Native Warm-Season Grasses for Erosion Control You Gotta Be Kidding!
Here’s a win-win situation: Establishing native warm-season grasses in one season or less for erosion control and the enhancement of wildlife habitat.
Mention the native prairie grasses or native warm season grasses (NWSG) to most erosion control specialists, and they are likely to look at you and think, "This guy must have a screw loose. I can’t use those because it takes three to five years for a stand to become fully established, and by that time all of my soil will be washed down to the Gulf of Mexico." Furthermore, they might inform you that the seed is expensive and needs special seeding equipment to sow. But when we tell them about our research over the past five years and how we can establish big bluestem, Indiangrass, and little bluestem in a single growing season, their attitude changes. We explain our work on eastern Kentucky strip mines with new no-till equipment and new herbicides. I contend that they can effectively establish these grasses in a single growing season.

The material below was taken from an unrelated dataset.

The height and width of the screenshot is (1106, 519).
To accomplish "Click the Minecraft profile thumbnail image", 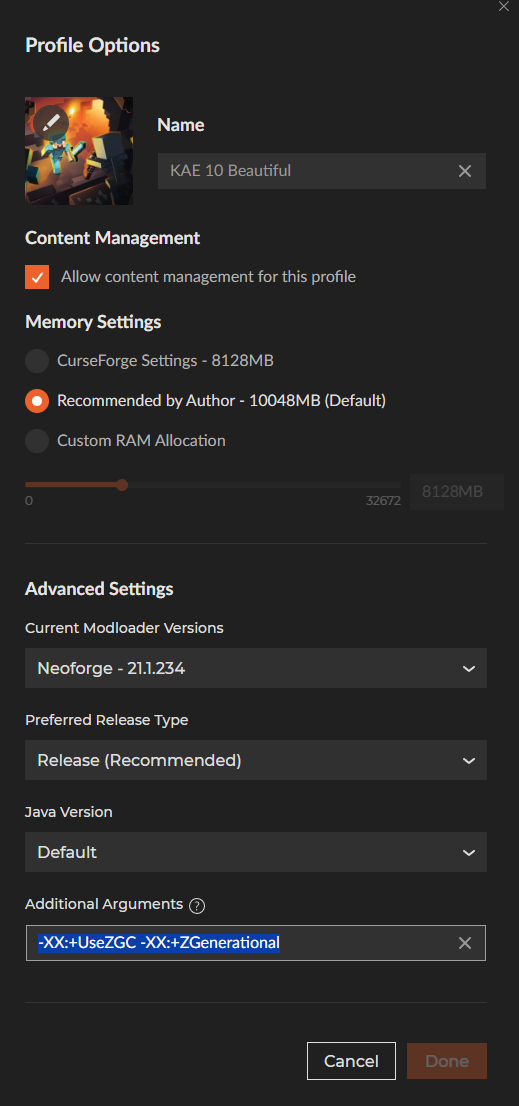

How is that possible? The answer lies in two developments. The first is using new no-till native grass drills designed to cut through heavy grass sod and place seed at the proper depth. The second is the release of a relatively new herbicide, American Cyanamid’s Plateau. This article provides a summary of our research and some management guidelines on how erosion control specialists can begin exploring the use of NWSG for erosion control on strip mines, highway rights of way, prairie plantings, and wildlife habitat.
NWSG and Wildlife
Why are wildlife biologists conducting research on the establishment of NWSG? Because of the way the KY-31 tall fescue, a commonly used grass for erosion control, impacts wildlife. Tall fescue has been planted on more than 30 million ac. in the eastern United States for erosion control, for livestock forage, and on conservation reserve set-aside acres. More than 97% of all tall fescue fields are infected with an endophytic fungus that causes numerous reproductive and nutritional problems for livestock and wildlife. Livestock eating tall fescue typically have reduced weight gains, lower reproductive rates, and reduced milk production. Estimated annual costs to the livestock industry range from $500 million to $1 billion. Beef cattle operators traditionally "manage" around the problem. Dairy and horse operators, however, have no tolerance for endophytic fescue because it causes lowered milk production and spontaneous abortions in horses.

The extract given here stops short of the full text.